A sense of imminent completion was palpable as final adjustments to lighting and other details were underway. We paused to admire Pankau’s work, fully arranged and luminously spotlighted.
Osborne revealed that there were originally going to be more than the three works in this compact room, but adding additional pieces started to feel crowded. It seems a good decision. After all, the aim of the exhibition is not necessarily to show as much work as possible, but to connect these pieces with a feeling, or as she writes in the exhibition essay, to “offer the viewer an opportunity for a quiet, contemplative experience far from the madness of the world outside.”

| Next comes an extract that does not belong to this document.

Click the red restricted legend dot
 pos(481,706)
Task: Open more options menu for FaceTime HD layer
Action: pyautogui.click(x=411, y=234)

One doesn’t feel much quietude at a supermarket, for example. But here, there is space for contemplation, for breathing.
The lasting nature of a Midwestern landscape forms the raw material for Kevin Giese’s work. Giese is a skilled woodworker, and as noted by Osborne, “fine craft has always been an important part of his work.” A slender, serpentine carving perches along a wall, and inside the hollowed concave are delicate stones, reclaimed as a byproduct of Army Corps of Engineers projects on the Mississippi River. Geise collects them by sifting through sand and dirt. The making of his art is a meticulous, careful process, as is the installation.
It takes a moment to realize, but the 14-foot reeds of Teacher, Teacher that reach the gallery ceiling seem to be supported by nothing, so natural do they seem in their upright, strong stalks.
Despite its name, the concept of Quiet is not a meek one. Osborne notes that quietude is something different than silence, and shapes this exhibition as one that is rejuvenating, that is “without urgency.” There is a lot of chaos in the world, a lot of tension that swirls around us. Whether it is anxiety that touches from near or afar, this exhibition is an excellent antidote. Or at least, a reprieve.
Quiet opens July 29 and remains on view through September 3, 2011 at Walker’s Point Center for the Arts (839 S. 5th Street). This exhibition is funded in part by the Cream City Foundation’s Joseph R. Pabst LGBT Infrastructure Fund.